── Text provided ──
Yesterday, I decided to have a bash at a draft ballot for the Hugo Awards. This will be the first time I’ve ever voted in them – although I attended the 2005 Worldcon in Glasgow, it was all a bit last-minute and I didn’t join the convention until a couple of months before. I am not a big fan of the Hugos – as I’ve said several times before on this blog. It’s a popularity contest dominated by a bunch of people whose tastes I do not share – nor even their opinions on what genre is or should be. I also think the awards reflect a situation in science fiction and science fiction fandom that has not pertained for over thirty years, and it’s long past time some swift and brutal changes were made. But I can’t make those changes, and it’s all set up in such a way that changes are near-impossible to implement… However, I can use my ballot to make my position clear…

There are at present sixteen categories of award: novel, novella, novelette, short story, related work, graphic story, dramatic presentation (short), dramatic presentation (long), editor (long form), editor (short form), professional artist, semiprozine, fanzine, fancast, fan writer and fan artist.

First, I don’t think any award should go to a person. It should go to a work. So my ballot for both editor categories and both artist categories will read “no award”. I would do the same for fan writer, but I have my reasons for nominating people for that – on which more later.
───
── Supplied material ──
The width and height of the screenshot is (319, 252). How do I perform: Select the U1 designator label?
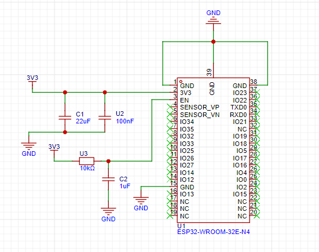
───
── Supplied material ──
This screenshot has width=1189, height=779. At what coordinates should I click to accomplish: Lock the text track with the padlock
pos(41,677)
───
## Stated problem:
Reproduce word for word the passage of the Hugo Awards text from "There are at" up to and including "which more later.". The material above is unrelated to the text on the Hugo Awards.

## Correct answer:
There are at present sixteen categories of award: novel, novella, novelette, short story, related work, graphic story, dramatic presentation (short), dramatic presentation (long), editor (long form), editor (short form), professional artist, semiprozine, fanzine, fancast, fan writer and fan artist.

First, I don’t think any award should go to a person. It should go to a work. So my ballot for both editor categories and both artist categories will read “no award”. I would do the same for fan writer, but I have my reasons for nominating people for that – on which more later.